Katie Fallow

Katie Fallow

Katie Fallow is senior counsel at the Knight First Amendment Institute, where she focuses on threats to free speech and a free press in the digital age, particularly in the area of social media.

Fallow spearheads the Institute’s litigation concerning the government’s use of social media. She was one of the lead lawyers in the Institute’s ground-breaking case challenging President Trump’s blocking of people from his @realDonaldTrump Twitter account. Fallow also won the first federal appellate case holding that public officials who use social media accounts for official purposes have created a public forum and may not block people from those virtual forums based on viewpoint. Fallow is also litigating the Institute’s challenges to regulations requiring individuals to provide their social media handles to the government for collection and surveillance.

Fallow regularly appears in the media to discuss the Institute’s litigation docket and comment on government regulation of public forums and digital spaces.

Before joining the Knight Institute, Fallow was a litigation partner at Jenner & Block, LLP in Washington, D.C., where she represented video game makers in a long line of challenges to government restrictions on video games, culminating in the Supreme Court’s landmark case of EMA v.
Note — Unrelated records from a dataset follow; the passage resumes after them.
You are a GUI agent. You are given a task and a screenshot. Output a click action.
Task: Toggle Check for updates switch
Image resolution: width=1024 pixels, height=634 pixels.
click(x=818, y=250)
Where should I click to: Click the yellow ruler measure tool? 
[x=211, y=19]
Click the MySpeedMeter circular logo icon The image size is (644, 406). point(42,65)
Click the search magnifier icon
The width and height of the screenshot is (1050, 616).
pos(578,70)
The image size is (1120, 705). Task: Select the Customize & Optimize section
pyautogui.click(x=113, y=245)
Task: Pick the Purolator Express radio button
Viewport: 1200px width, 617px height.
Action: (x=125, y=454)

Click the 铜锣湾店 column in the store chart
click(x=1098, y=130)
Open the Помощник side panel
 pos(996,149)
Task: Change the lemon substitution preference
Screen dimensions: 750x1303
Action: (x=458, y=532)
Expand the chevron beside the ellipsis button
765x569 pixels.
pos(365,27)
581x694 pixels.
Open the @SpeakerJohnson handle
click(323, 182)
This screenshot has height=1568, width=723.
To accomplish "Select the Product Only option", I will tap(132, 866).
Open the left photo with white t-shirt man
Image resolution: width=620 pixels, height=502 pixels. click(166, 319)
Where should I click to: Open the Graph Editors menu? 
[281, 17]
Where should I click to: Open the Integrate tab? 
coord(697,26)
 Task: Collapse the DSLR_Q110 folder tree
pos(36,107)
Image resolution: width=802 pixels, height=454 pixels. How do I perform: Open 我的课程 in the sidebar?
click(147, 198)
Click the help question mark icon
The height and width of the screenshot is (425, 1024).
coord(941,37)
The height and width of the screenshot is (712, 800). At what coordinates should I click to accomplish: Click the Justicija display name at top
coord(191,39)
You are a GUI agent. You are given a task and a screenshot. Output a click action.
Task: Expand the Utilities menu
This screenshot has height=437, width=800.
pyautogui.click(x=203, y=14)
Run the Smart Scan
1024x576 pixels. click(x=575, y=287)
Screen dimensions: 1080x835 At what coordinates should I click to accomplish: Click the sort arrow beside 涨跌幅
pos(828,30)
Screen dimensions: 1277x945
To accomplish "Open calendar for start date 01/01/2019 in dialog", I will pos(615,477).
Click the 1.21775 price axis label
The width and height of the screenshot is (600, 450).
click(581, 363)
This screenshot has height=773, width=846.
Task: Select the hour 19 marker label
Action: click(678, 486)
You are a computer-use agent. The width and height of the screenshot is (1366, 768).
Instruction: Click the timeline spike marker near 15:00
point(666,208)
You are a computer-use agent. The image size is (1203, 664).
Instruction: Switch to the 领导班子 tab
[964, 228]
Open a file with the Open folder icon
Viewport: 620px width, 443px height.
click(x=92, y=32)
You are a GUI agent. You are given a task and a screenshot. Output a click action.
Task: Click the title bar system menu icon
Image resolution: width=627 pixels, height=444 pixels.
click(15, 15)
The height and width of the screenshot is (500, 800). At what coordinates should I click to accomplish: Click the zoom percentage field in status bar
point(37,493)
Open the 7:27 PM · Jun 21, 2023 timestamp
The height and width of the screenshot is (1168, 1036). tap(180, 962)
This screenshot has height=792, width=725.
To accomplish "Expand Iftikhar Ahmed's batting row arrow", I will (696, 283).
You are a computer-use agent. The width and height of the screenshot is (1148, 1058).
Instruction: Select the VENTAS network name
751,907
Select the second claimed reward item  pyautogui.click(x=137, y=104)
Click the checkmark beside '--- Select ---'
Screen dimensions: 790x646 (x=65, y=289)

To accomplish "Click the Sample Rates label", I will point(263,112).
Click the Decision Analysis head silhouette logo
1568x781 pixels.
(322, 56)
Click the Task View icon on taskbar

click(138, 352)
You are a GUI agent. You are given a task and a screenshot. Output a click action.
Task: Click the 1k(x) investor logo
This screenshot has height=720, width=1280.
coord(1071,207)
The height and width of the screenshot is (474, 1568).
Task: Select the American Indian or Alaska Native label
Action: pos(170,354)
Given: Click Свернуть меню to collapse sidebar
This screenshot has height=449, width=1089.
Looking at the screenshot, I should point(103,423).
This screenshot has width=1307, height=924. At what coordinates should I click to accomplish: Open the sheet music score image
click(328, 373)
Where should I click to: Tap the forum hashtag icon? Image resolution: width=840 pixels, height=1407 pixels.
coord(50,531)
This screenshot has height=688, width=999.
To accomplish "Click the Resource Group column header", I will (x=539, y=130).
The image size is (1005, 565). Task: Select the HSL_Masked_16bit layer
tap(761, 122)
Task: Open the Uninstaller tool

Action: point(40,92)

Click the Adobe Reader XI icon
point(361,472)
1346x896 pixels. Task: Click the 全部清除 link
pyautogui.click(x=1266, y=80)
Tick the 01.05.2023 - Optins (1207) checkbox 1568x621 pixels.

Brown, holding that violent video games are protected speech. She also defended The Huffington Post and other news outlets against defamation claims and filed numerous merits and amicus briefs in the Supreme Court on free speech issues, including sexually explicit speech, offensive speech, fighting words, and libel. After leaving Jenner & Block, Fallow was deputy director of the Bureau of Consumer Protection at the Federal Trade Commission.

She graduated from the University of California at Berkeley and Harvard Law School. After law school, she clerked for Judge Robert E. Keeton of the U.S. District Court for the District of Massachusetts and Judge Rosemary Barkett of the U.S. Court of Appeals for the Eleventh Circuit.